Not that the bell sample sounded particularly hot on OG hardware (especially not with those terrible speakers) but like the poster directly above me, I don't remember it being this notable when using headphones (I've played the game more than I care to admit). Apart from that, using the desmume core in RA is as close to perfect you can get, it looks so incredibly smooth in motion, runs great too, so kudos for that.

jeremynsl commented 7 years ago

Curious if there is anything else I can test to help correct this issue? As I mentioned, I also have access to an original DS I could record.

MarkBuechler commented 7 years ago

I'm having the same issue. If I disable audio, video/gameplay is smooth. If I have audio enabled, both DS games I tried (Pokemon black and white) run at about 1/4 speed with the audio crackly/pausing constantly. Retroarch is taking <30% of one core and I'm using an NVidia 1050ti with v375 drivers on kernel 4.10. I've also tried on other kernel versions (as old as 2.6.35) with the same result. I've also compiled with different version of gcc/g++ (4.5, 4.8 and 5.1) - no difference. For sound, I'm using straight alsa -> nvidia HDMI with no mixing or anything - just a basic asound.conf.

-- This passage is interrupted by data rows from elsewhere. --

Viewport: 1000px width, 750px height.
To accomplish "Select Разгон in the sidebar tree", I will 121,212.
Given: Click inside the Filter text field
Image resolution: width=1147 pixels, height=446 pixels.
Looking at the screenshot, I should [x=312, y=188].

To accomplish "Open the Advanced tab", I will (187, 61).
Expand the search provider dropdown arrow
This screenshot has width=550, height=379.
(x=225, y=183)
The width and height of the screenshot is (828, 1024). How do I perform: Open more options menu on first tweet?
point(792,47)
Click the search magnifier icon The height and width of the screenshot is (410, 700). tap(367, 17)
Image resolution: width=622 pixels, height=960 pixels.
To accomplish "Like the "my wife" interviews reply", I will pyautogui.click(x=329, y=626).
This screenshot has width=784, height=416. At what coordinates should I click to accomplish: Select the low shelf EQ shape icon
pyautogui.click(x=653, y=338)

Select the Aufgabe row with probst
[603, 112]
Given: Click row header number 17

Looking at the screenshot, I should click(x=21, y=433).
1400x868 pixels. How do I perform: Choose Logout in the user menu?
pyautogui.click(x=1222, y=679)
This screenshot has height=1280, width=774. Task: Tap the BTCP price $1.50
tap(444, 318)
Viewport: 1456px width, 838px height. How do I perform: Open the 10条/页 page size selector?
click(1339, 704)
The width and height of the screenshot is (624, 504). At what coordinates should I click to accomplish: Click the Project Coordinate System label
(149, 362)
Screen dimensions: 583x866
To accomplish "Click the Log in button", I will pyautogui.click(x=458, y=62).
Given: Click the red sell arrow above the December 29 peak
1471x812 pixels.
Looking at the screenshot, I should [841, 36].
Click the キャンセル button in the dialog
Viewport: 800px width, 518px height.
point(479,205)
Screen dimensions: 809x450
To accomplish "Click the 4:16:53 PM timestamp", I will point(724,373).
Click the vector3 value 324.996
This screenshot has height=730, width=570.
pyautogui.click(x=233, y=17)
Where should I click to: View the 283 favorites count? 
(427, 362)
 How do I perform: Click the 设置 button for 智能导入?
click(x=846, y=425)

Tatsuya79 commented 6 years ago

I have a revert to the old SPU here + an input lag reduction fix (current master doesn't need it, it's just an issue with the old code) if some would prefer that. That's if you don't need the recent features like resolution upscaling or hybrid view. I can compile it fine on windows, no guarantee about other platforms.

jeremynsl commented 5 years ago

I'm happy to report this seems to be solved with the latest 'Desmume' core on Retroarch 1.7.6 Win64.

kamikazilucas commented 2 years ago

still a problem for me on desume 9.13

Anhrak commented 2 years ago

I've got these same issues. The sound becomes distorted every 10-ish seconds any time you're inside a building, cave or dungeon. The sound distorts in a quality unlike performance delay, and even happens when you're literally doing nothing at all while at consistent intervals.